Your task:
Reproduce verbatim the line containing "Click the current YES RSVP toggle" and every line that follows it through the end of the entries below, omitting all pictures.

++++ Supplied records

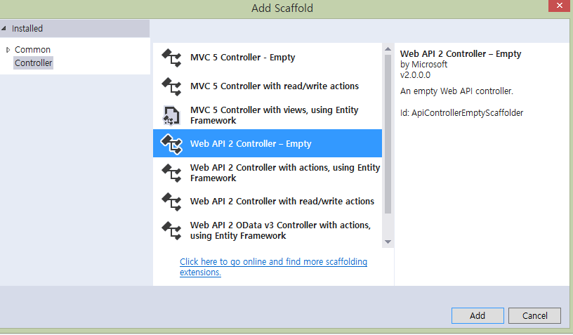
Task: Select the Common category label
Action: (x=32, y=49)
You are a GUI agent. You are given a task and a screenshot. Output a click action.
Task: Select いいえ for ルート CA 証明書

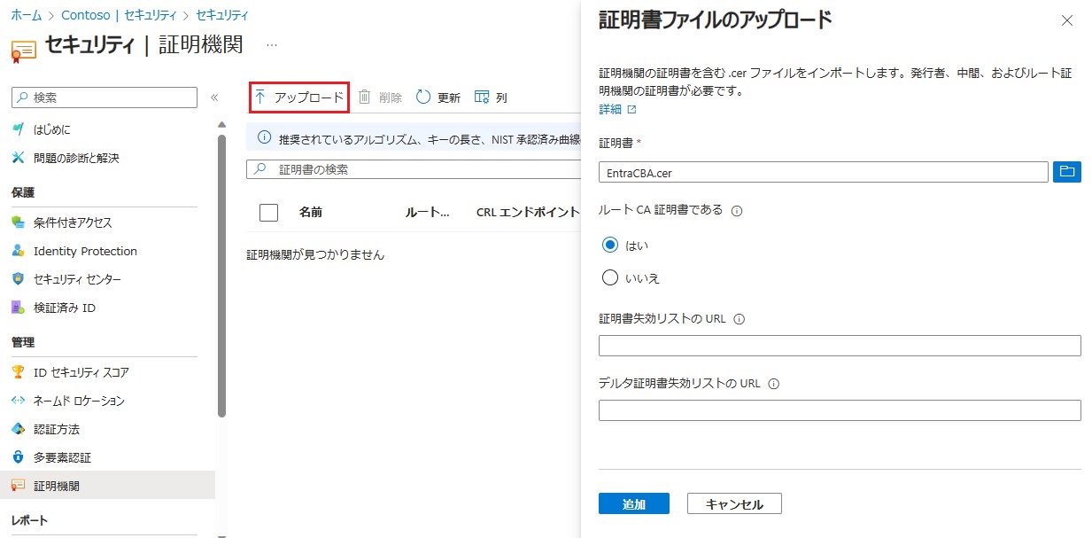click(609, 276)
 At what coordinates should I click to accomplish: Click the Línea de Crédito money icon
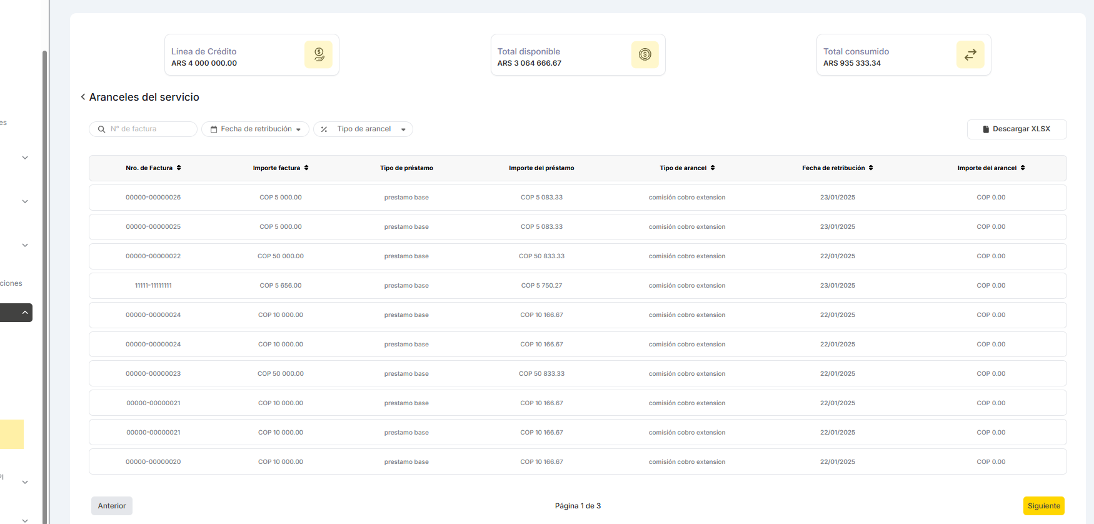318,54
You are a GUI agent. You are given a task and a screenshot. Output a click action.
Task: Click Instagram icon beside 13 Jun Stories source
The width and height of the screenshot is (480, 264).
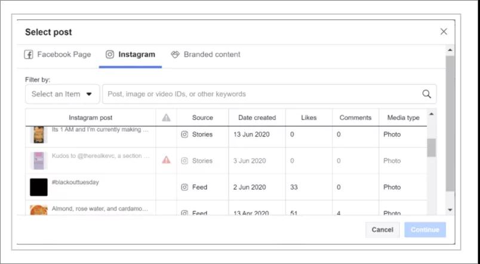coord(184,135)
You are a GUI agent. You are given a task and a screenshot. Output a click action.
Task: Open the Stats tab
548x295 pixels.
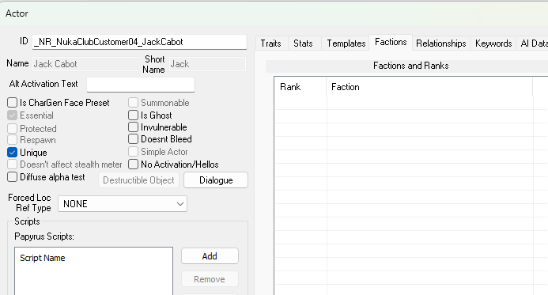tap(303, 43)
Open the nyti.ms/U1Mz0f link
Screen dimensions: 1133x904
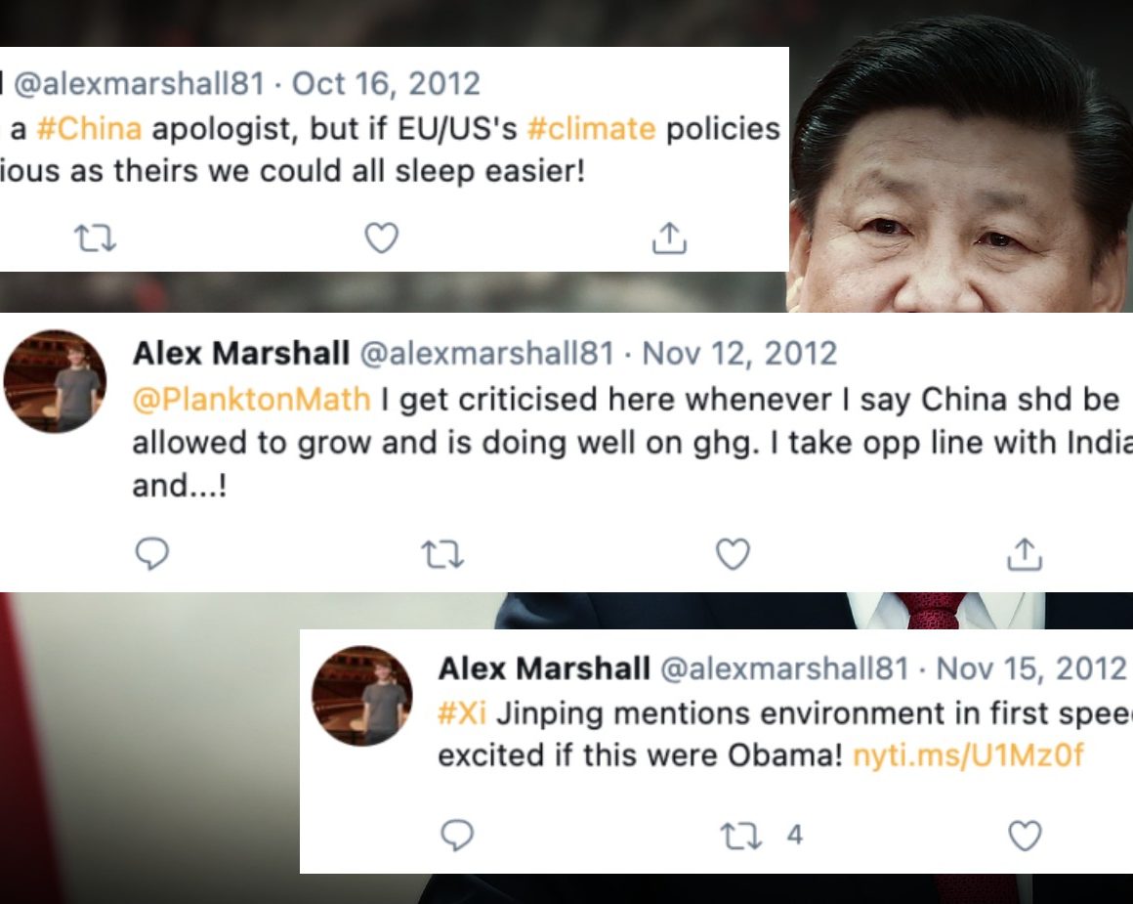[968, 755]
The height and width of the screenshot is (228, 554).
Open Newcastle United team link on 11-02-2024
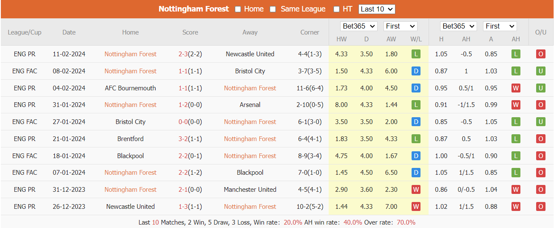(250, 54)
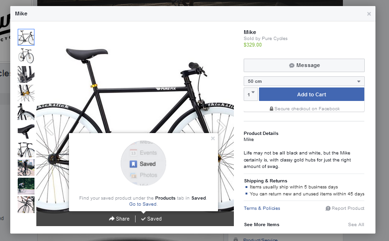Toggle the Saved checkmark button

pos(151,219)
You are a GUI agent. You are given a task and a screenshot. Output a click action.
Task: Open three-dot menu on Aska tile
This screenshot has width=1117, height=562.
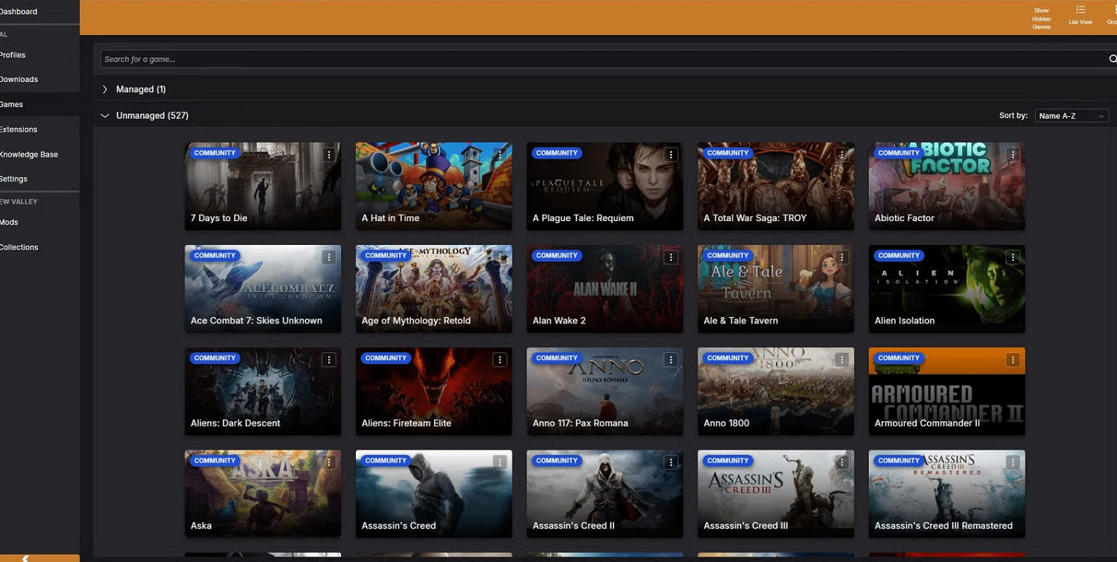pyautogui.click(x=328, y=462)
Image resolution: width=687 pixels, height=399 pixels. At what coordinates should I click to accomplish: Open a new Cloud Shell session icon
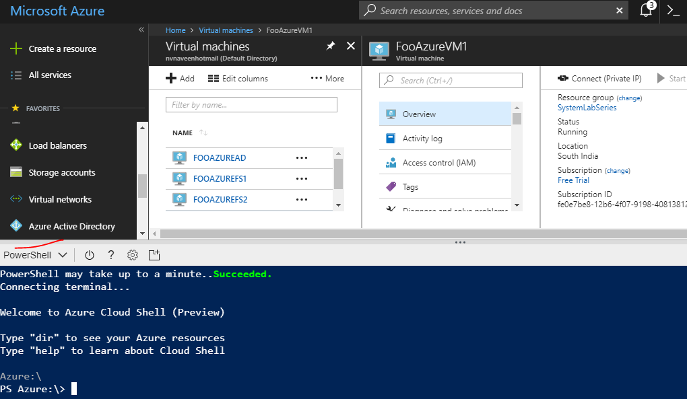pyautogui.click(x=154, y=254)
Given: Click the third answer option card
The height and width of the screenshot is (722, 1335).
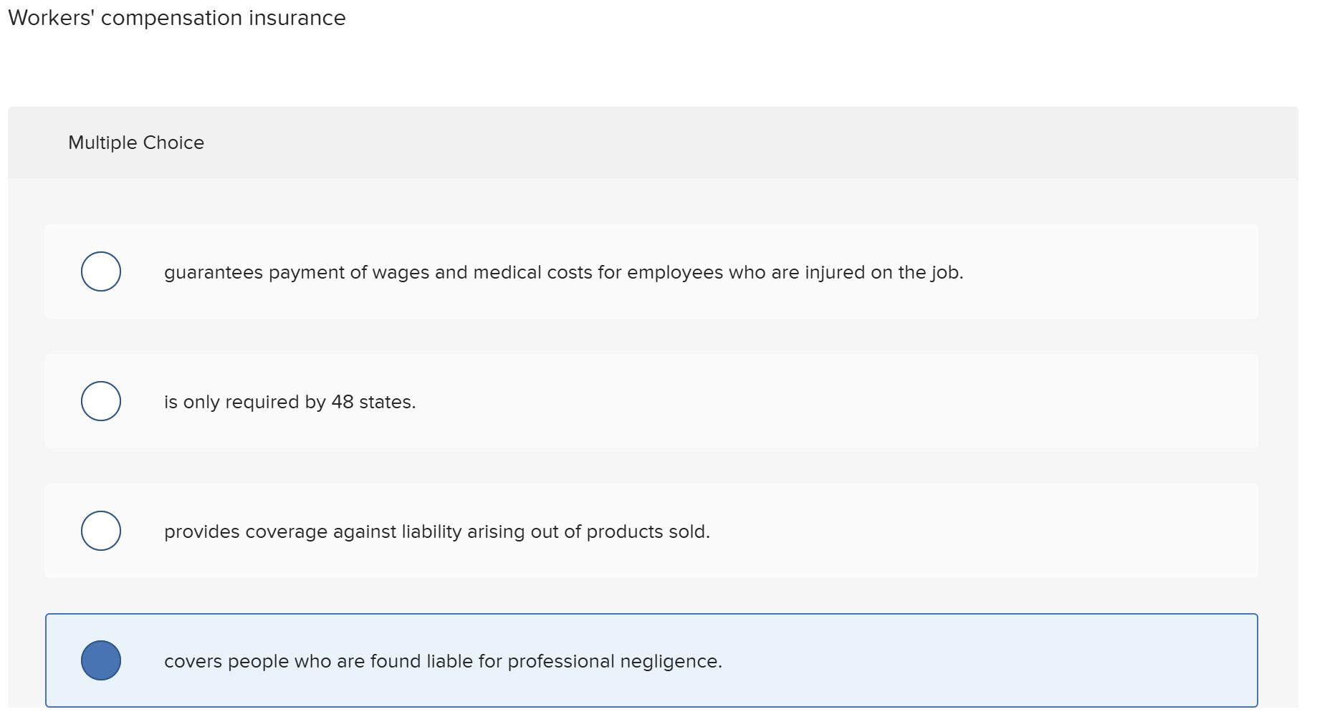Looking at the screenshot, I should (652, 531).
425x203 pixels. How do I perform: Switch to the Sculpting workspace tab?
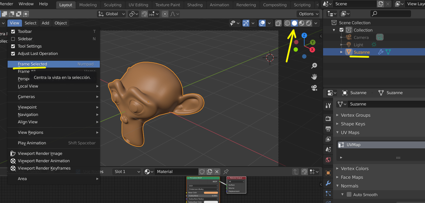[x=113, y=5]
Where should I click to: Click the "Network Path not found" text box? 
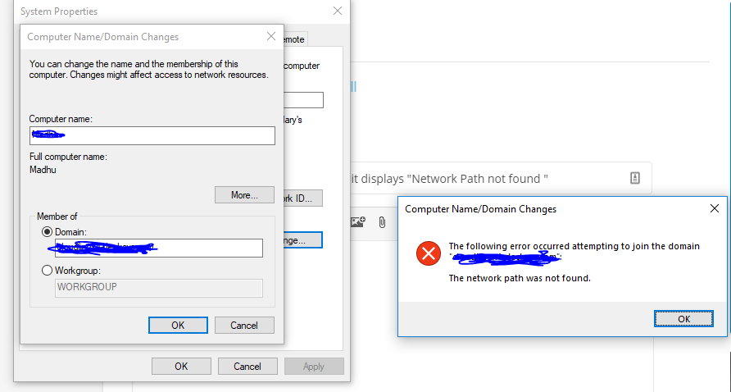click(x=500, y=178)
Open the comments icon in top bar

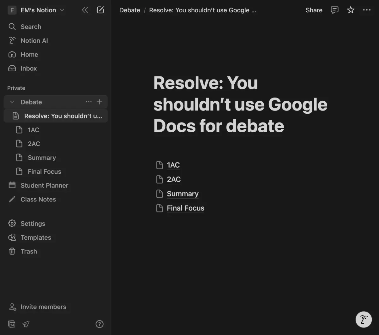click(x=334, y=10)
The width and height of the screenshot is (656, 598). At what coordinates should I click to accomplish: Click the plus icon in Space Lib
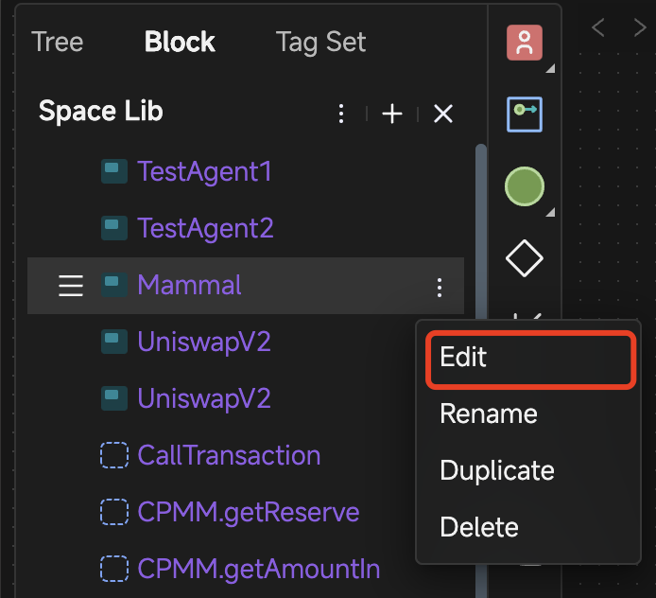(392, 114)
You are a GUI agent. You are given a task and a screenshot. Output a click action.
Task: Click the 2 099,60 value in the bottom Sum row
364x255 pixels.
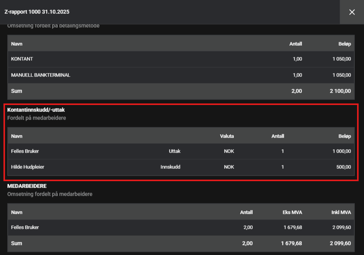click(340, 243)
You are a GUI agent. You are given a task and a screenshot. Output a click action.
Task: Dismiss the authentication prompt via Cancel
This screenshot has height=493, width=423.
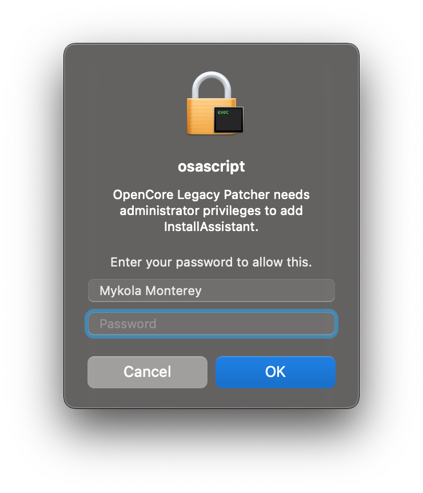(147, 372)
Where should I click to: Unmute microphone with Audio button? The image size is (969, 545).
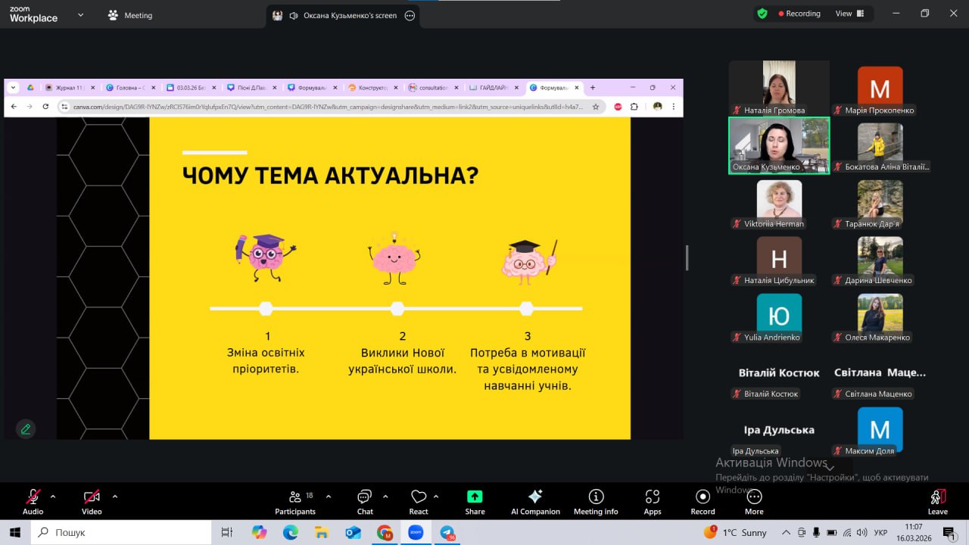coord(33,501)
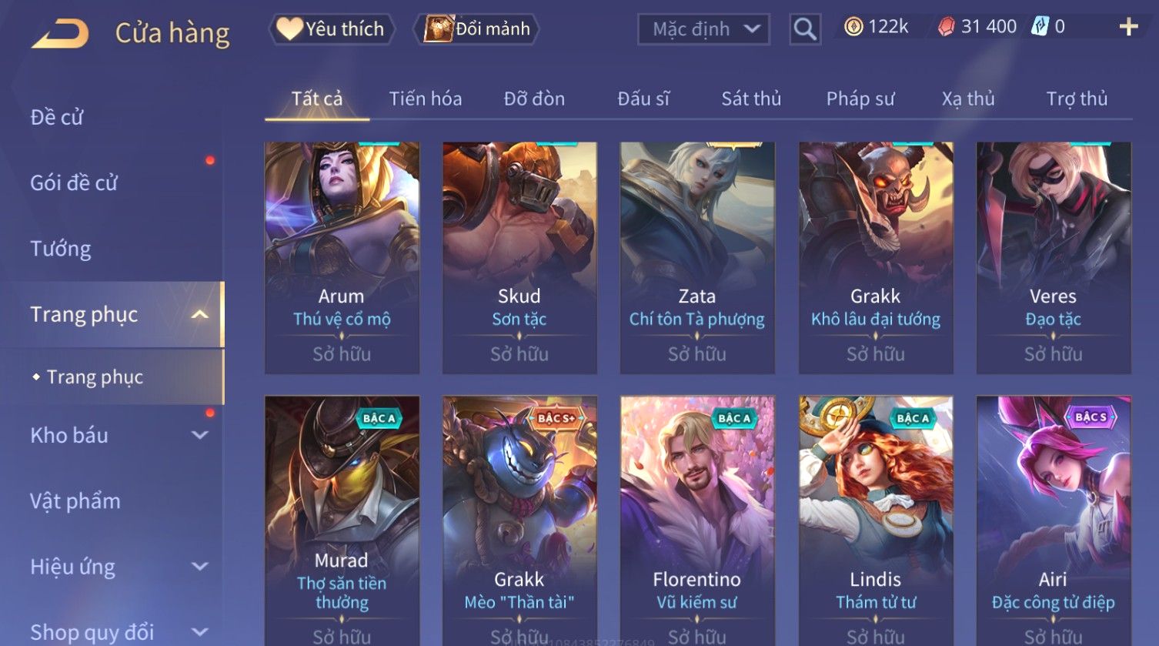This screenshot has height=646, width=1159.
Task: Open the search magnifier icon
Action: click(x=805, y=29)
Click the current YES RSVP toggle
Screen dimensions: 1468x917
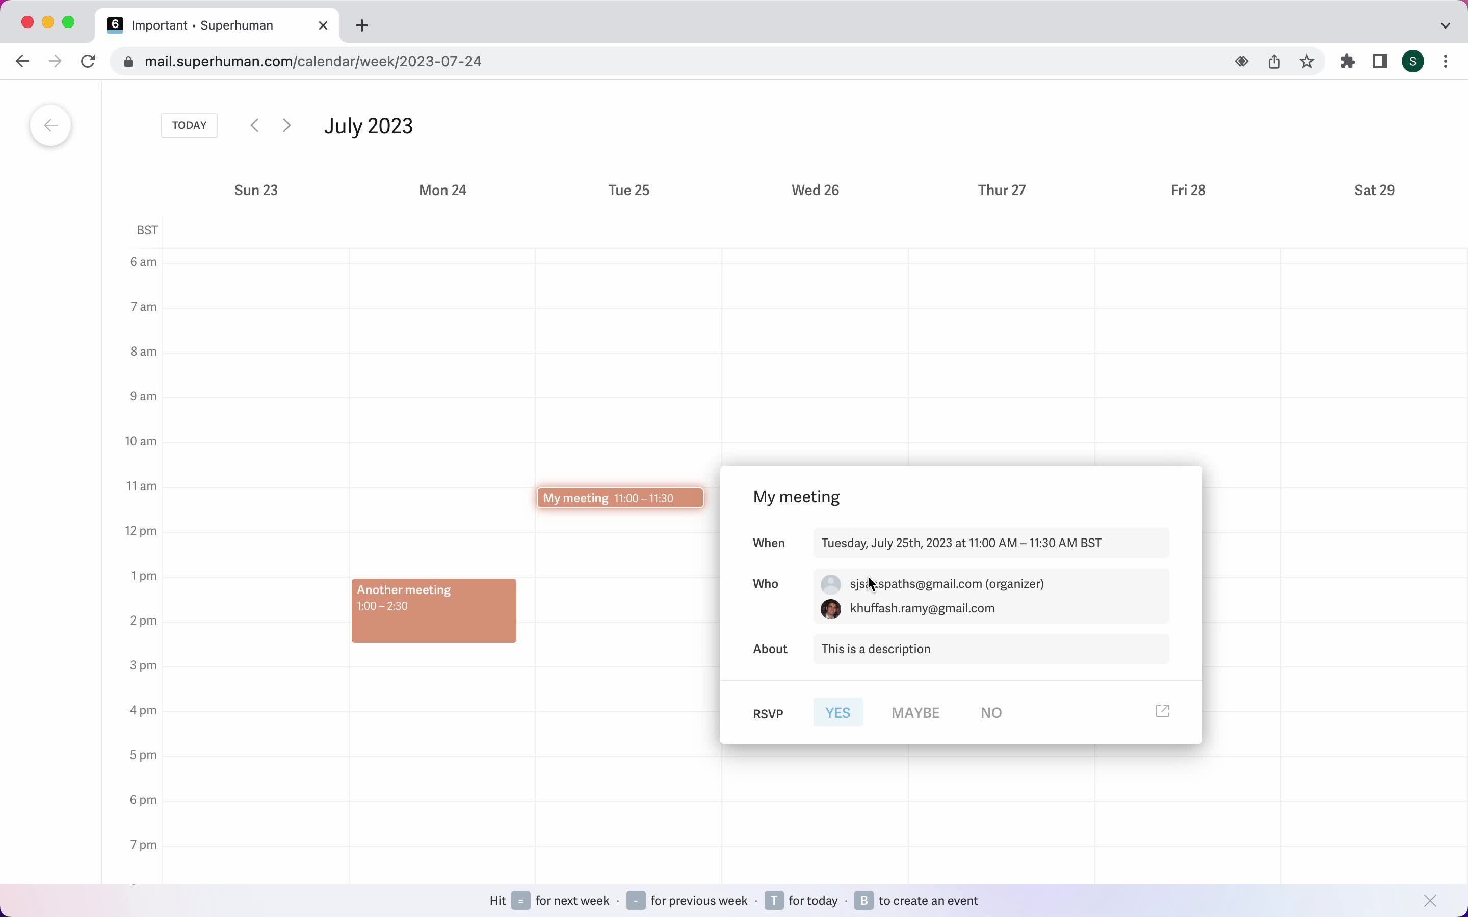837,712
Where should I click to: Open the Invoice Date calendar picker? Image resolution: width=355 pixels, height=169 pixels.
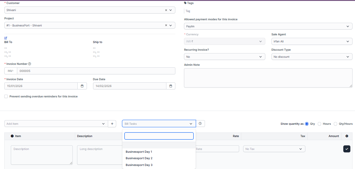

++++++++

Output of the task:
Click the current YES RSVP toggle
Screen dimensions: 1468x917
837,712
Where should I click to: Open the Invoice Date calendar picker? Image resolution: width=355 pixels, height=169 pixels.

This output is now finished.